If I were a virus, I think I’d like to be Respiratory Syncytial Virus (RSV).
What is that, you ask? Exactly my point.
Our lungs are the only organ in our body that is exposed to the filth of our environment. Because of this, our lungs have to fight off bacteria, viruses and pollutants, and yet try to function normally to help us breathe.
Asked to name a respiratory virus, our mind immediately jumps to influenza, the big daddy of viruses that affect our lung. Yet, there is a virus that infects more infants throughout the world (in developed and developing countries), that nearly all of us have been infected by at least once by the age of 1 year, that we have no vaccine or treatment for, that our body is unable to develop long lasting immunity to, and that kills more elderly individuals than influenza. That virus is RSV, and yet, is but a blimp in our collective consciousness.
I will admit, I am partial to this virus. I work with it for my PhD. My aim is to study how infections with RSV early on can cause asthma.
Oh right. I forgot to tell you. If you are hospitalised with RSV infection as a kid, you have a higher likelihood of getting asthma as you get older. Influenza on the other hand? Can’t cause asthma.
See why I said I’d like to be RSV if I were a virus? Infectious, and yet staying under the radar.
There are a number of ways by which we think early life infection can cause asthma, and I might go into those in a later blog post. But one of the coolest suggestive mechanisms, was published by Nandini Krishnamoorthy, at the University of Pittsburgh and her colleagues in Nature Medicine in September, 2012.

PARTS OF THE EXERCISE:
A – Output everything in the RSV post from "I will admit, I" down to "in September, 2012.", copied word for word.
B – Go on with the RSV post, picking up right after its final sentence.

AVAILABLE DATA:
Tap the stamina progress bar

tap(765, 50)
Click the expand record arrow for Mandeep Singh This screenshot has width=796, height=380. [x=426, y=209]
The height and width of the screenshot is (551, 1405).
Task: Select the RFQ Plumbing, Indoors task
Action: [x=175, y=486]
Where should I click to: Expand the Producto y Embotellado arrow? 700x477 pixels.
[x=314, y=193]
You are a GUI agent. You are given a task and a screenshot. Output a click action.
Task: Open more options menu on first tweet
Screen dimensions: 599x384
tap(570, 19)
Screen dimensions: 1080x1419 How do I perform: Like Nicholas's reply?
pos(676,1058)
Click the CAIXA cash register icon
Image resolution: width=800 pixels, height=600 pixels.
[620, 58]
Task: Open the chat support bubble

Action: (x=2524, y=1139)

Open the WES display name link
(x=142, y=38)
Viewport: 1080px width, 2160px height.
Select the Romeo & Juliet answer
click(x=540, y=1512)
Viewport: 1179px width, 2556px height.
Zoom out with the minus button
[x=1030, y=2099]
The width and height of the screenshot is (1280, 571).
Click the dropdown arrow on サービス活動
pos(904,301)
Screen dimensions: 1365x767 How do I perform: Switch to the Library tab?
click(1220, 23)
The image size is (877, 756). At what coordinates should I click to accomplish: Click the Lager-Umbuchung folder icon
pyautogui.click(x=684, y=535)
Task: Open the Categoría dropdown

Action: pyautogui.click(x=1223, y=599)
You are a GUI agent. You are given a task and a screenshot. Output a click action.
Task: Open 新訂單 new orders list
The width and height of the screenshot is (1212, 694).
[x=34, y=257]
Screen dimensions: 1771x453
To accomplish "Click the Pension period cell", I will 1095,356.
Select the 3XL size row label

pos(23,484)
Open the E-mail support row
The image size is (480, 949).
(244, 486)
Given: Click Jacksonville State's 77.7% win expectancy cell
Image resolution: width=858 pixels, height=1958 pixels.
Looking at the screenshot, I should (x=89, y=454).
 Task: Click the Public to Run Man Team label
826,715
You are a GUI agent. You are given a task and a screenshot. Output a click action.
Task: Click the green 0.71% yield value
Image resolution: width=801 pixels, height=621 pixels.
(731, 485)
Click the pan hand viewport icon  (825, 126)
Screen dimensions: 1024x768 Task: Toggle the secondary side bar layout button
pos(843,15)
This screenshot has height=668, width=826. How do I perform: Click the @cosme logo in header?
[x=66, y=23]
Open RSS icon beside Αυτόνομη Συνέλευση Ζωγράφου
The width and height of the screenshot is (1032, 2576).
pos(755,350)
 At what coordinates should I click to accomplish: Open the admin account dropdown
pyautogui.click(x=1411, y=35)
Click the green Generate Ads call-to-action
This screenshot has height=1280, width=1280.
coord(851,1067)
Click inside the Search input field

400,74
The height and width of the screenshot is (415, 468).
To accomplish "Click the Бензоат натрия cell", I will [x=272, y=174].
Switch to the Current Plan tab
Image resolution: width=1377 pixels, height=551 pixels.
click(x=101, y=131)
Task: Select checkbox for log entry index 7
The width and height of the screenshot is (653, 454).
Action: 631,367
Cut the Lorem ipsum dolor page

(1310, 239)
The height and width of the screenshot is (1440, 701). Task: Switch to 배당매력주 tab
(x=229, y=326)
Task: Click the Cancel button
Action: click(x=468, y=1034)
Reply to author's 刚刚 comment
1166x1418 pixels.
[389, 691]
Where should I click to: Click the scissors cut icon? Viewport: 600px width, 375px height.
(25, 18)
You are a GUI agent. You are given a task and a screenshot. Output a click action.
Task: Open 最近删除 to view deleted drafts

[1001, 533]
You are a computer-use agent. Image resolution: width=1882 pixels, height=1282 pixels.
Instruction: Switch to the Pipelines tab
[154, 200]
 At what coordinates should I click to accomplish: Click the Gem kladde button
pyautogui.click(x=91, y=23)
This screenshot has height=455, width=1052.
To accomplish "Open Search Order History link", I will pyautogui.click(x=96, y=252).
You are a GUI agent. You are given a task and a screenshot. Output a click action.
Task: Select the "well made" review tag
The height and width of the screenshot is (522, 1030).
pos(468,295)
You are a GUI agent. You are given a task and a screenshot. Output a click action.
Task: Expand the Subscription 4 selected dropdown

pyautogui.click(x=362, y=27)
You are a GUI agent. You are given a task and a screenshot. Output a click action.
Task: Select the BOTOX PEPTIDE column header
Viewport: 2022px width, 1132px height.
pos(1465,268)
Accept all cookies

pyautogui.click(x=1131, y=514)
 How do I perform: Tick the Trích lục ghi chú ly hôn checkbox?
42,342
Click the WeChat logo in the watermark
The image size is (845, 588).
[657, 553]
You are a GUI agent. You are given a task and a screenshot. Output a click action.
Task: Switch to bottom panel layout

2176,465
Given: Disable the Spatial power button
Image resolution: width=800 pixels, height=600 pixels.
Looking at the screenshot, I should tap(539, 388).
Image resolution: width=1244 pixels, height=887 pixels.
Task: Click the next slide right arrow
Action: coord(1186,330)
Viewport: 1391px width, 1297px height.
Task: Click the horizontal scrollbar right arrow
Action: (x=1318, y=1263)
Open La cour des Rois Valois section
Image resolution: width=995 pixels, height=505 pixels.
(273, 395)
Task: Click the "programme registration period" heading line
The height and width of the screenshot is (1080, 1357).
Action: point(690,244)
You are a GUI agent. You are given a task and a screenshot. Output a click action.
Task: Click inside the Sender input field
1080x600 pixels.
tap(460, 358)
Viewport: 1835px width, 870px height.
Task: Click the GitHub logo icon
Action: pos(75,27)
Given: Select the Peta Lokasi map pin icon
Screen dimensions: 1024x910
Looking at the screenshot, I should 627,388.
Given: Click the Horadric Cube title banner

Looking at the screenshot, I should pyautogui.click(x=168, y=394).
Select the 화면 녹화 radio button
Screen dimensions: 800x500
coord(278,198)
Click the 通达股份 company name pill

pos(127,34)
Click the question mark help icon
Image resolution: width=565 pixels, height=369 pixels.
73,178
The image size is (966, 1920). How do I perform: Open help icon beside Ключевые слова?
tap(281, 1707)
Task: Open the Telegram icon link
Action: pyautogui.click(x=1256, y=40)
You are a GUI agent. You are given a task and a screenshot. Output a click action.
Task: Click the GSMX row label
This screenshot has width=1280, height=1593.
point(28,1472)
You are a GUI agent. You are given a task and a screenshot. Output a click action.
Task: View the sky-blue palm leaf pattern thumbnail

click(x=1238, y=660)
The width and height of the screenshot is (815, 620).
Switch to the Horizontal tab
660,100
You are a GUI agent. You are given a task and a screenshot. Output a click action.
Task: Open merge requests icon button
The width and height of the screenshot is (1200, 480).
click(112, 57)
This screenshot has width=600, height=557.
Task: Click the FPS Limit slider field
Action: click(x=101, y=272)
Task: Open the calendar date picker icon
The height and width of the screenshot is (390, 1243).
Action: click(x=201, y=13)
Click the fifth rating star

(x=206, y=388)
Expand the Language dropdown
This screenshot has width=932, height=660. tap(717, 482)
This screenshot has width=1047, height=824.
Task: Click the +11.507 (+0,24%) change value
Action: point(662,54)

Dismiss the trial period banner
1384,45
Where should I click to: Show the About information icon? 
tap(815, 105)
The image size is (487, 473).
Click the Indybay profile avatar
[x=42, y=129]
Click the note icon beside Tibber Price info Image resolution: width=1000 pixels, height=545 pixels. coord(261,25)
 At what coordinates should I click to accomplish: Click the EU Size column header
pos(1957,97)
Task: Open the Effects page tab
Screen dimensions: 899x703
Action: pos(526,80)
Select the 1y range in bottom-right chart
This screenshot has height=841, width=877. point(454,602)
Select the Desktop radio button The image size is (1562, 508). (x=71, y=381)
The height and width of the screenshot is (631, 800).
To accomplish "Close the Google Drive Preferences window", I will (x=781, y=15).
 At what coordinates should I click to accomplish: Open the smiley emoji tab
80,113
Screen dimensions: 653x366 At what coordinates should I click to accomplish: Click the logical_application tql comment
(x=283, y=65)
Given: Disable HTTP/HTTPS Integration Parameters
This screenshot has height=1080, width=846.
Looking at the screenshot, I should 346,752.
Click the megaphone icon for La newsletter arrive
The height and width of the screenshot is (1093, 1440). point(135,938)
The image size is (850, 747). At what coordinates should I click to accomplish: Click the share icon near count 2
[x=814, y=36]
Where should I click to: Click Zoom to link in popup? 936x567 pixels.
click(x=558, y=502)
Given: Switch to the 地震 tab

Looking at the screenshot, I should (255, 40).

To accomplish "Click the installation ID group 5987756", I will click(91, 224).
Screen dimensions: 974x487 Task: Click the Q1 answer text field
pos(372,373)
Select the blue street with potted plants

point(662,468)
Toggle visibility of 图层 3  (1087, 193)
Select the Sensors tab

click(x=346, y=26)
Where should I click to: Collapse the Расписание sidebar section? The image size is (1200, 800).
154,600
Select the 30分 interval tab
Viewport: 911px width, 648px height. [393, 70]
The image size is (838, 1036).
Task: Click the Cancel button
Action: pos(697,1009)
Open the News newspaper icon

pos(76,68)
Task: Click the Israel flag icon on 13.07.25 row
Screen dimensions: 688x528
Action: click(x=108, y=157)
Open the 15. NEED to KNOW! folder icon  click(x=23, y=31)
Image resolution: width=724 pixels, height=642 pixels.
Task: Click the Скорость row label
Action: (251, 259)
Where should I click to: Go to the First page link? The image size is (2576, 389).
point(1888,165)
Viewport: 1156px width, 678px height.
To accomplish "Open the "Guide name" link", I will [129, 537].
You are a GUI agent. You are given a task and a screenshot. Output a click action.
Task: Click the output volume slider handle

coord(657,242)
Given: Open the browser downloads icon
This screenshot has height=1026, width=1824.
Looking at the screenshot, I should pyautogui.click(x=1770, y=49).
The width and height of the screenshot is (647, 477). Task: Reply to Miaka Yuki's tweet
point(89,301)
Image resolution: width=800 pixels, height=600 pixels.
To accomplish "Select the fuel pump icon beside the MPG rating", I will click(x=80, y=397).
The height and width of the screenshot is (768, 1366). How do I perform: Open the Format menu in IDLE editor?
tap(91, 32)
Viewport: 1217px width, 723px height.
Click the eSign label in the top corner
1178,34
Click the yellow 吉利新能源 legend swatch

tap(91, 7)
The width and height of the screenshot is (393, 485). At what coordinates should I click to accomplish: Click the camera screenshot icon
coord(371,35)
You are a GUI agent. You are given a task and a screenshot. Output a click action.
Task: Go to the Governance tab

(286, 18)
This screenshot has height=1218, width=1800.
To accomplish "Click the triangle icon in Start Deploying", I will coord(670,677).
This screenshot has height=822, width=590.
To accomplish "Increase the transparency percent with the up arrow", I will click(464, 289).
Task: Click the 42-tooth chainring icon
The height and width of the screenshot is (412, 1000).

ANSWERS GIVEN:
A –
I will admit, I am partial to this virus. I work with it for my PhD. My aim is to study how infections with RSV early on can cause asthma.
Oh right. I forgot to tell you. If you are hospitalised with RSV infection as a kid, you have a higher likelihood of getting asthma as you get older. Influenza on the other hand? Can’t cause asthma.
See why I said I’d like to be RSV if I were a virus? Infectious, and yet staying under the radar.
There are a number of ways by which we think early life infection can cause asthma, and I might go into those in a later blog post. But one of the coolest suggestive mechanisms, was published by Nandini Krishnamoorthy, at the University of Pittsburgh and her colleagues in Nature Medicine in September, 2012.

B –
They started with the knowledge that in mice, any allergen, if given with TGFbeta (an important cytokine) to a baby mouse through its mother’s milk, then the baby mice develop tolerance to the allergen: by this, I mean that these baby mice will not have an asthmatic reaction to the same allergen as they get older. However, baby mice that received milk without the allergen would develop asthma if they saw the allergen later in life. This process is mediated by a subset of lymphocytes called T regulatory cells (Treg), which are important for tolerance and preventing autoimmune diseases.
Given this, Krishnamoorthy et al exposed new mouse moms to an allergen called OVA derived from eggs, so that these allergens are passed onto their pups through breast milk. These pups, when they were older, did have any asthmatic symptoms when exposed to OVA. However, the same pups, when infected with RSV virus and then exposed to OVA, developed severe asthmatic symptoms. Somehow, virus infection of these mice was breaking tolerance to the allergen, and causing disease.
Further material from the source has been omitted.